Start of Records provided

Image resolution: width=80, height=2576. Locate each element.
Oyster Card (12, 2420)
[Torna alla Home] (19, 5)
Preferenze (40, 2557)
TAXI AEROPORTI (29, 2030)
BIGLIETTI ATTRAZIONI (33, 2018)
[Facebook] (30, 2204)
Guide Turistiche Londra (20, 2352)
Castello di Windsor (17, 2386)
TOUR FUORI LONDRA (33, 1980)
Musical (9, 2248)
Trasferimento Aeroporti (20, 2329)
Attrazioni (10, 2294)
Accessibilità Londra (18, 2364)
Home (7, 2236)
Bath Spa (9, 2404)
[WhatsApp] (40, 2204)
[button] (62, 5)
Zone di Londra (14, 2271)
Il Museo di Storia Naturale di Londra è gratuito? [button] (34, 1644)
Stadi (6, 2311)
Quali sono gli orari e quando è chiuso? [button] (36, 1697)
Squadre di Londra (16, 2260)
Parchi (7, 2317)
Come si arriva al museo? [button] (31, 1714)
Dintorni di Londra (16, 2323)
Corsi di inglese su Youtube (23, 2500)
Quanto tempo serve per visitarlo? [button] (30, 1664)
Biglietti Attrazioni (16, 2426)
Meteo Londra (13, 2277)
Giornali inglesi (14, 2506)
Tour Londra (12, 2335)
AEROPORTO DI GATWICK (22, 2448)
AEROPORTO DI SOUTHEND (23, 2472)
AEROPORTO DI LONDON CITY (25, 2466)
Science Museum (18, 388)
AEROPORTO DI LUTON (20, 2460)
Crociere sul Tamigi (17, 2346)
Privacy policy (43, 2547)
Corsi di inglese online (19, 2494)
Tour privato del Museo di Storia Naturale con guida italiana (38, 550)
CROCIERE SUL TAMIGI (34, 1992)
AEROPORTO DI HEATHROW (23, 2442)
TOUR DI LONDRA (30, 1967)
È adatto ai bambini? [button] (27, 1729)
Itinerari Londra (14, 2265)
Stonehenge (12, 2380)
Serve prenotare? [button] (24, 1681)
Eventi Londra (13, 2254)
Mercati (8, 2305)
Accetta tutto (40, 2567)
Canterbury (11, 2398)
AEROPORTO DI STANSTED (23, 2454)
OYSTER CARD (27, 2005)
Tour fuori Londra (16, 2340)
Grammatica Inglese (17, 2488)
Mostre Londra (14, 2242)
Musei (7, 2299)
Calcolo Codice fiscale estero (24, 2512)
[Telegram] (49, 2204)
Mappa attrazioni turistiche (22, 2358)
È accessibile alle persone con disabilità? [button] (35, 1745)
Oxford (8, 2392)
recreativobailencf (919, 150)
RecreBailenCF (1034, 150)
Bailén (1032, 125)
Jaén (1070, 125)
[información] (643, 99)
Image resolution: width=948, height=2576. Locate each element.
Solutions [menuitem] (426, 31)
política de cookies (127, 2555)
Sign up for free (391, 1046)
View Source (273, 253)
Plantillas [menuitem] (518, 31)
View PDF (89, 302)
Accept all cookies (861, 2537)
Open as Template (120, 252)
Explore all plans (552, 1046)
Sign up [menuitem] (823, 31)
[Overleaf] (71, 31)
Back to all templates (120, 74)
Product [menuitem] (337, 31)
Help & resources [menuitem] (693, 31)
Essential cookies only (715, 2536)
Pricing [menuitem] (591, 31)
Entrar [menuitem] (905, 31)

End of Records provided

| The task |
Search the records above for the string "resolution". Report each line that has it.

| Solution to the problem |
Image resolution: width=80, height=2576. Locate each element.
Image resolution: width=948, height=2576. Locate each element.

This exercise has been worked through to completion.